Hingga 2011, produksi CPO Indonesia sudah mencapai 22-23 juta ton per tahun. Namun, dalam catatan Gumbira, pihak Barat memprediksi total produksi CPO Indonesia pada 2022 bisa mencapai 31 juta ton per tahun. Kenaikan ini tentu membuat resah industri nabati Amerika dan Eropa.
‘’Mereka khawatir biodiesel Indonesia akan menguasai dunia,’’ tegasnya.
Apalagi, lanjut Gumbira, produktivitas kelapa sawit lebih tinggi dibandingkan komoditas minyak nabati lain. Industri kelapa sawit juga memiliki keunggulan dari segi efisiensi lahan. Sementara, dari segi lahan, minyak sawit hanya membutuhkan 0,26 hektare untuk menghasilkan 1 ton CPO. Sementara, satu ton minyak kedelai memerlukan 2,22 hektare.

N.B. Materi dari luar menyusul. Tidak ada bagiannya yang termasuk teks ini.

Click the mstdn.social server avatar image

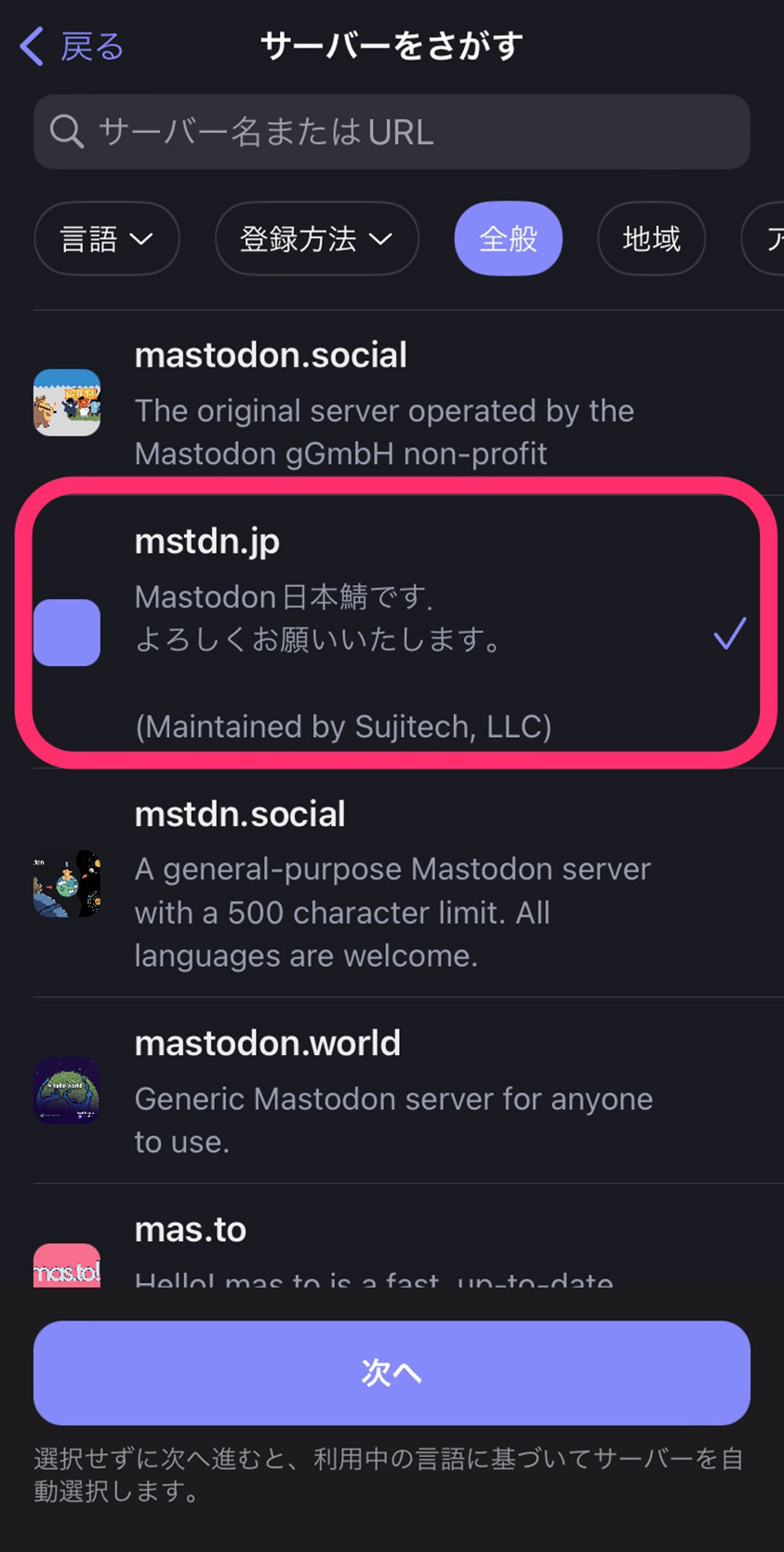click(67, 884)
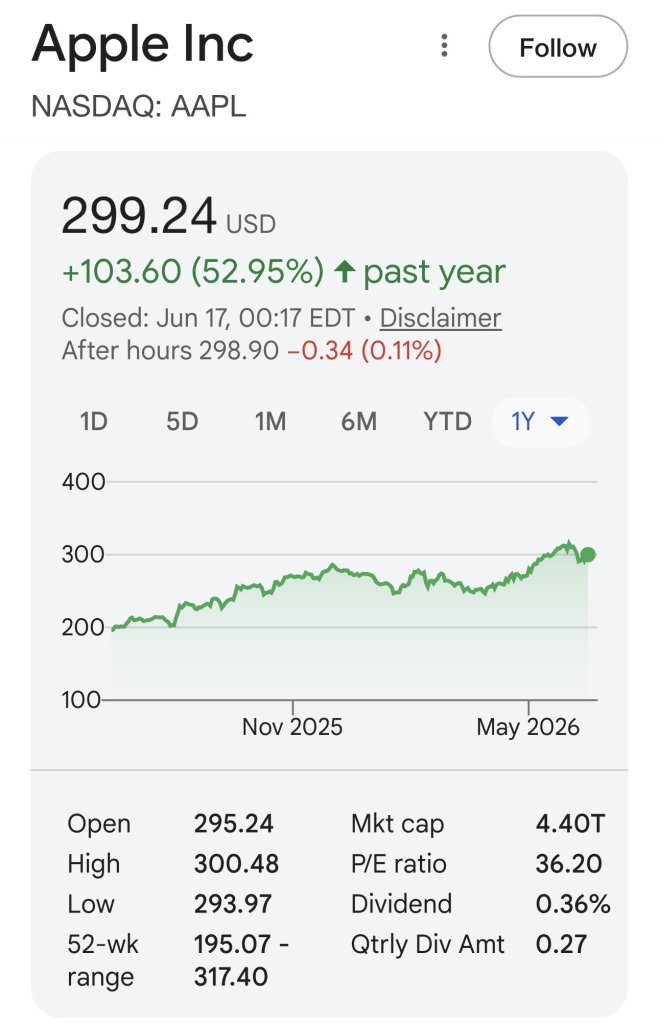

Minyak bunga matahari menghabiskan 2 hektare untuk 1 ton. Untuk minyak kanola sendiri membutuhkan 1,52 hektare. Kedua, dari segi produktivitas, minyak sawit sebesar 3,5 ton per hektare per tahun. Lalu, minyak kedelai 0,36 ton per hektare per tahun. Minyak kanola sebesar 0,55 ton per hektare per tahun, dan minyak bunga matahari mencapai 0,36 ton per hektare per tahun.
Sementara Pengamat Ekonomi Indef, Hendri Saparini juga mengingatkan, dalam persaingan global saat ini, isu apa pun akan digunakan Barat untuk menjamin kepentingan mereka. ‘’Dan ini yang bermain bukan hanya pemerintah, pengusaha, atau LSM. Tapi mereka secara bersama-sama berupaya menggolkan tujuannya,’’ papar Saparini kepada wartawan, kemarin.
Saparini juga tidak kaget jika pihak AS berupaya menghentikan ekspansi ekspor sawit Indonesia dengan berbagai alasan yang sering tidak masuk akal. ‘’Isu lingkungan itu bukan hal baru. Dulu juga pernah dibuat eco-labelling yang mewajibkan seluruh produk disertifikasi pro lingkungan. Sekali lagi, apapun akan digunakan untuk merebut persaingan global,’’ katanya.
Jurukampanye Media Greenpeace Asia Tenggara Hikmat Soeriatanuwijaya sebelumnya menjelaskan, sebaiknya penolakan CPO Indonesia oleh Amerika tidak mencari kambing hitam dengan menyalahkan pihak tertentu. ‘’Yang harus dilakukan pemerintah adalah komitmen kepada dunia atas kerja nyata untuk melindungi lingkungan di Indonesia dan memastikan industri sawit ramah lingkungan, lestari dan tidak melakukan pengrusakan lingkungan,’’ kata Hikmat.
Jika itu terwujud, katanya, dunia dan masyarakat Indonesia sendiri akan memberikan penghargaan dan tentunya industri sawit kembali menjadi primadona. ‘’Hal itu bukan tidak mungkin pasti akan terjadi,’’ katanya.(dms/ila)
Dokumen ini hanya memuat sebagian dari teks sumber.